Request:
Rewrite the items from the start through the line containing "Looking at the screenshot, I should (424, 223).", replacing "Given" with "Task" and leaving everything else unchanged. Leave the pictures out of your answer.

Data supplied:
○ ○ ○

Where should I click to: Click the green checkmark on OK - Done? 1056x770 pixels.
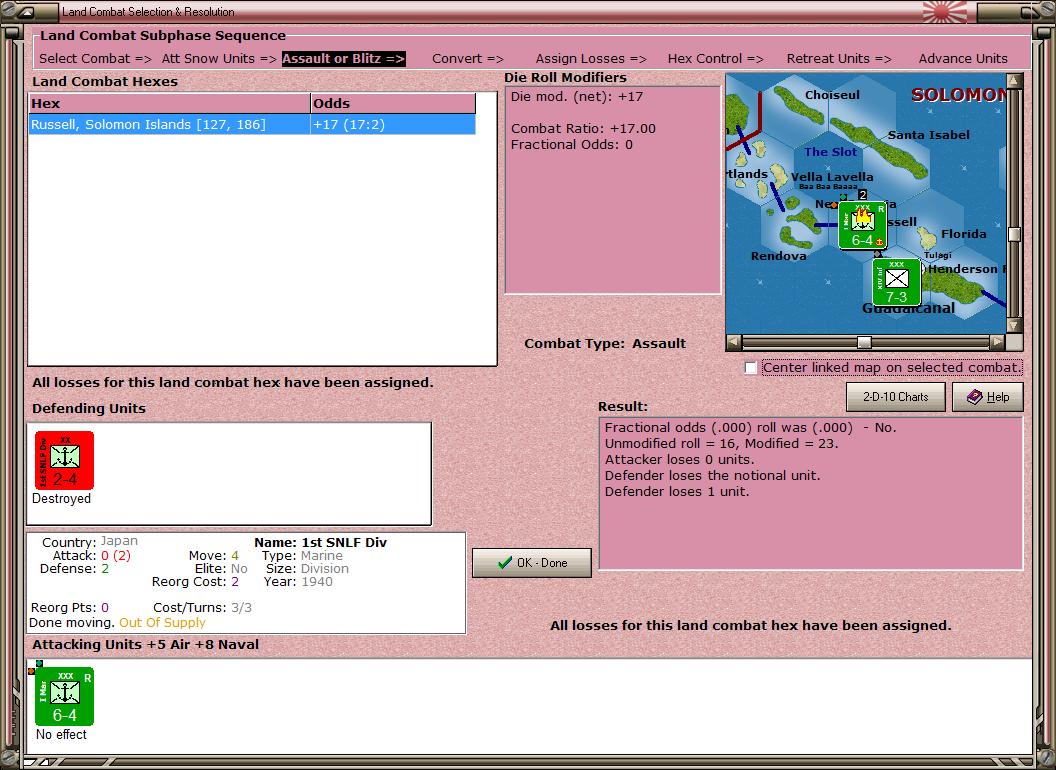click(505, 563)
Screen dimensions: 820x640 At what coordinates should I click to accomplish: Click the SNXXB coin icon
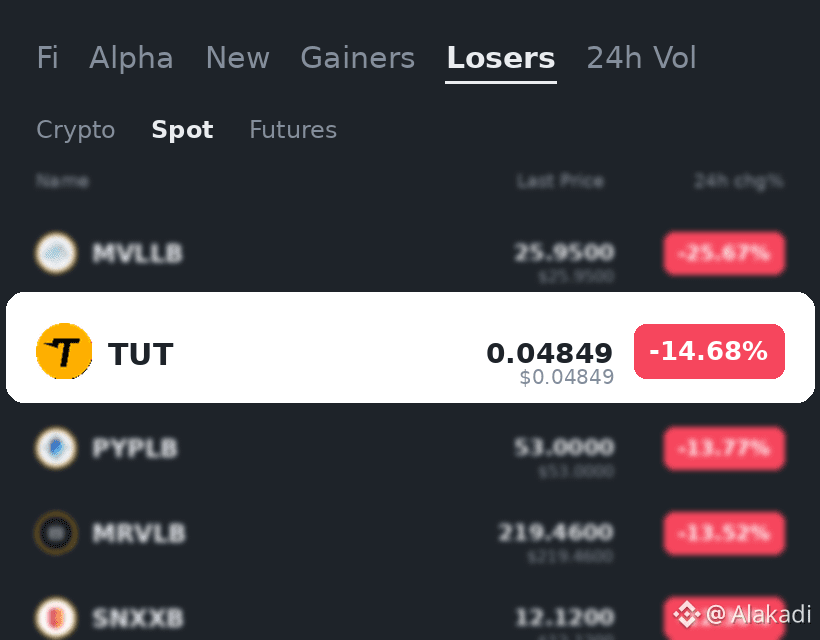tap(56, 618)
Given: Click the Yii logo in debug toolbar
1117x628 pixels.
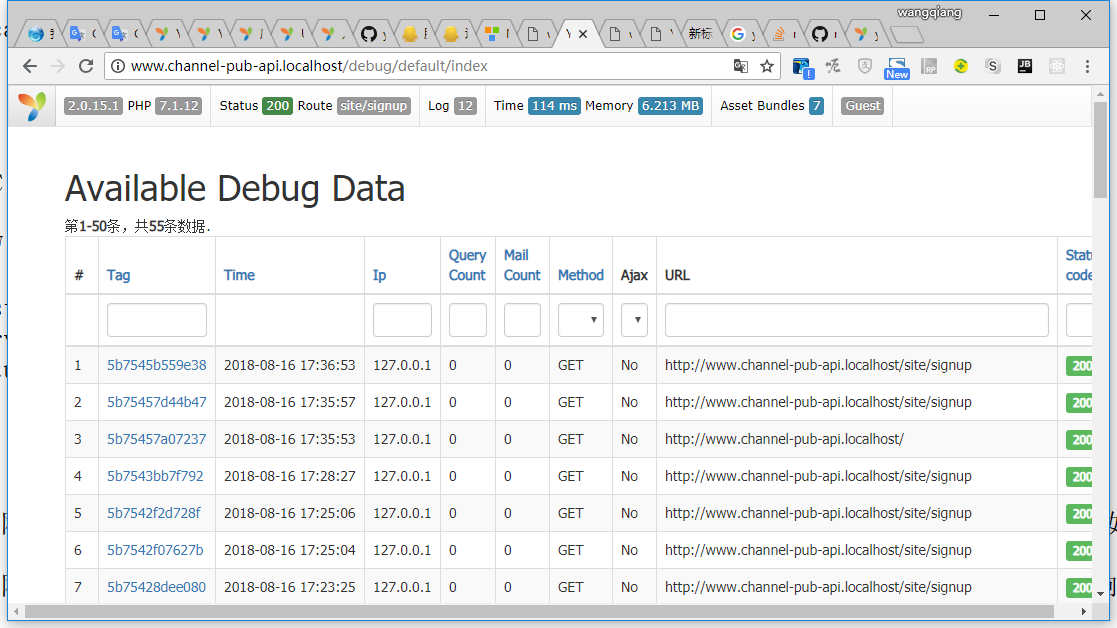Looking at the screenshot, I should coord(32,106).
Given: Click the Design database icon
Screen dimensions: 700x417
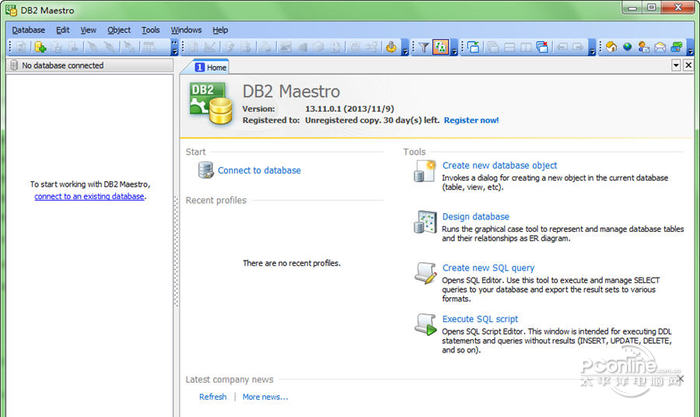Looking at the screenshot, I should (424, 223).
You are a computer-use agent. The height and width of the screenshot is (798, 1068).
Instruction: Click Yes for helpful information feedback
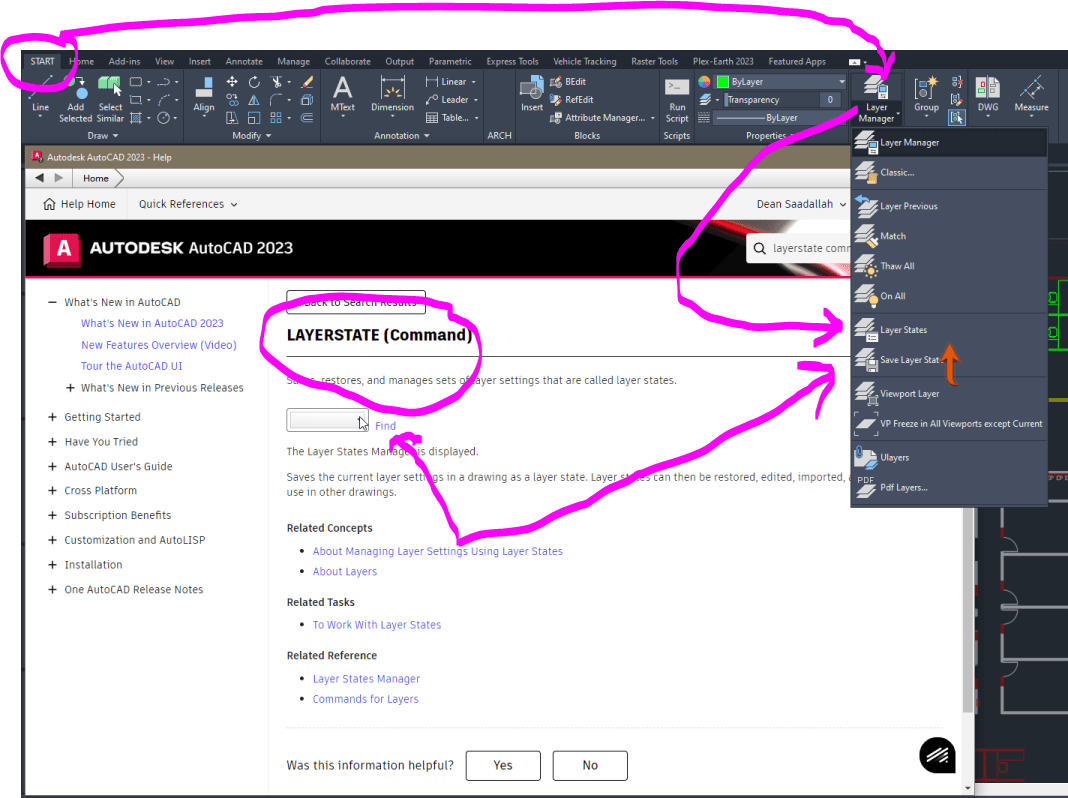(503, 765)
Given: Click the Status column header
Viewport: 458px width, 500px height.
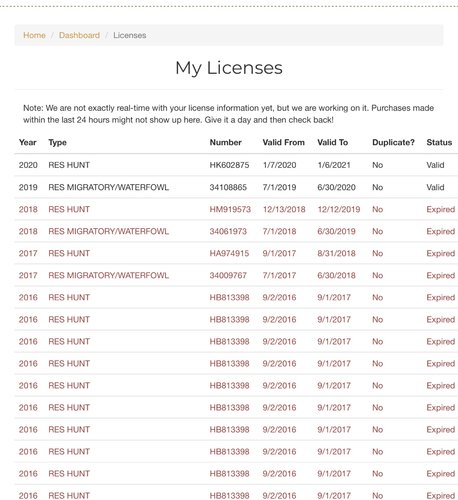Looking at the screenshot, I should 439,142.
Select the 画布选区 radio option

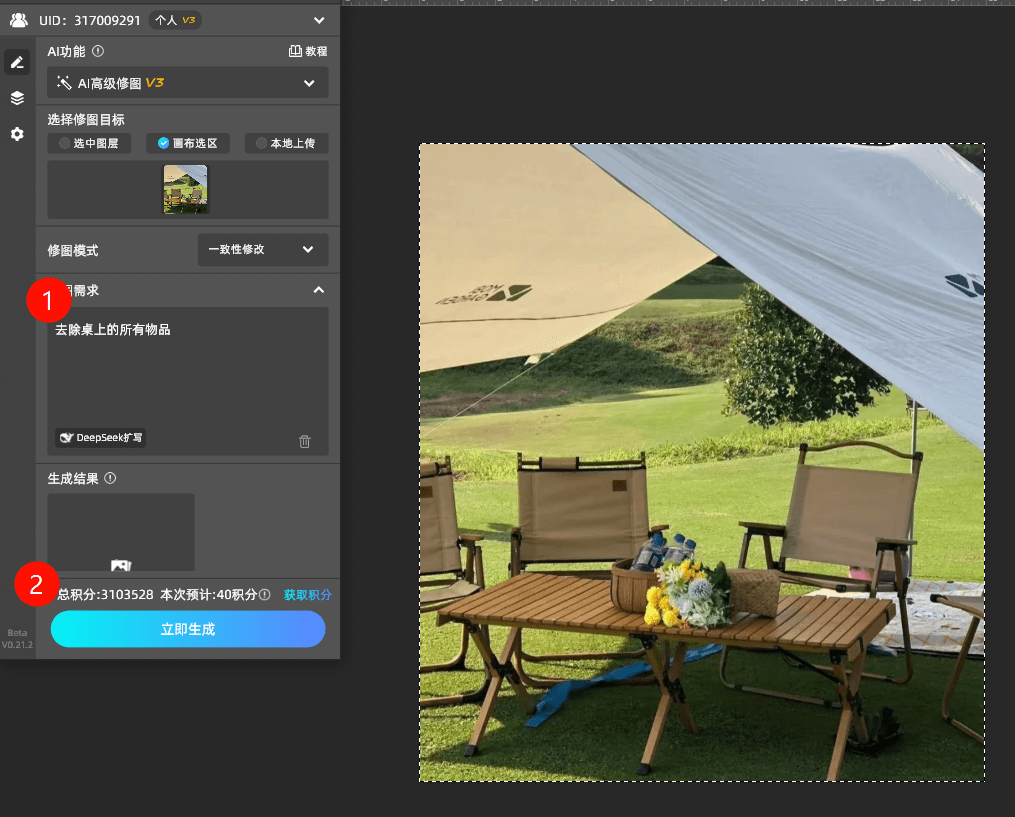pyautogui.click(x=187, y=143)
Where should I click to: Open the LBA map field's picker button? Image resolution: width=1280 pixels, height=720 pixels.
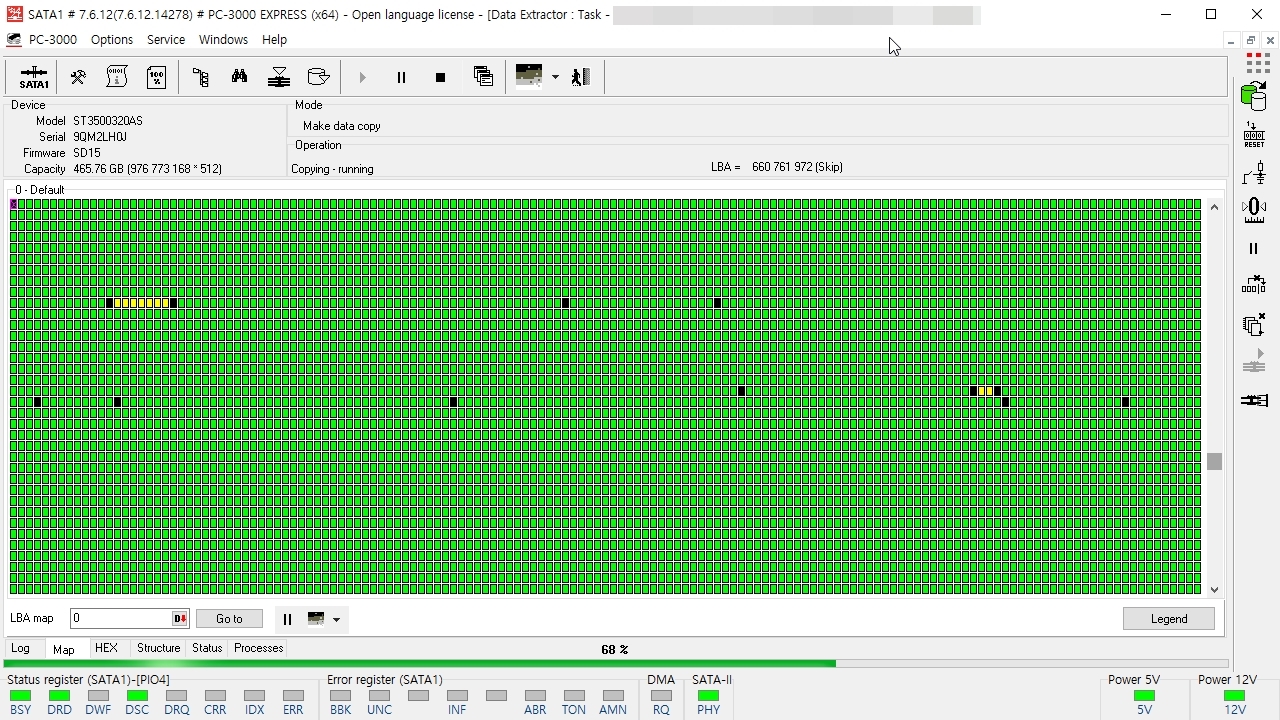[179, 619]
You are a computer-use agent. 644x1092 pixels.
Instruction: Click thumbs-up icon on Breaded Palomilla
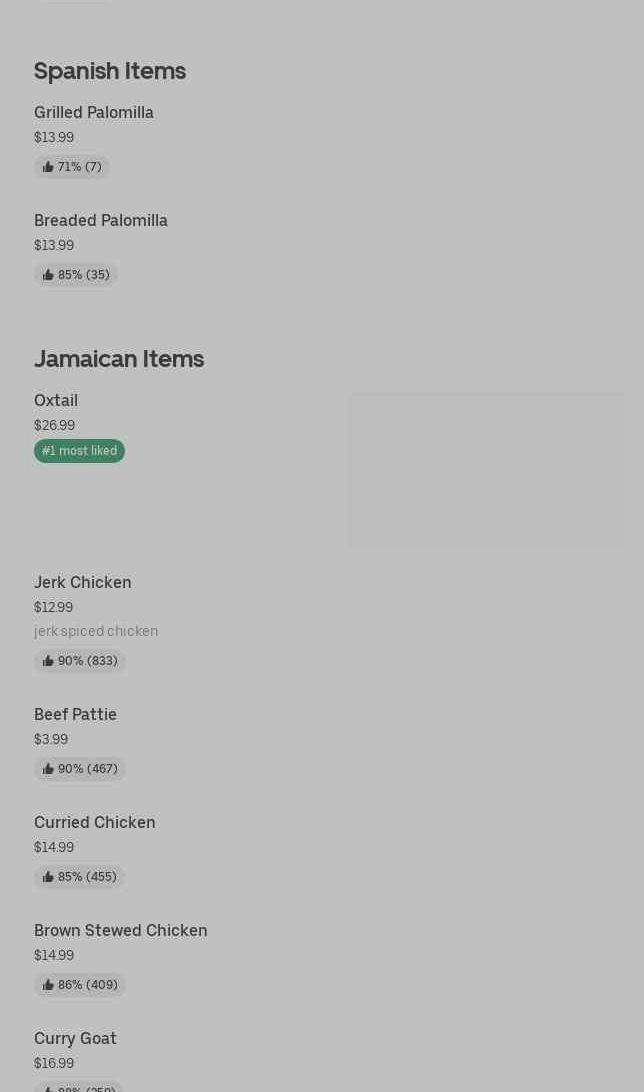pyautogui.click(x=48, y=275)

○ ○ ○

Response to the task:
Where should I click to: Click the green checkmark on OK - Done? 1056x770 pixels.
click(505, 563)
Screen dimensions: 820x640 At what coordinates should I click to accomplish: Click the SNXXB coin icon
tap(56, 618)
Task: Click the Yii logo in debug toolbar
1117x628 pixels.
Looking at the screenshot, I should coord(32,106).
Task: Click the Design database icon
Screen dimensions: 700x417
Looking at the screenshot, I should (424, 223).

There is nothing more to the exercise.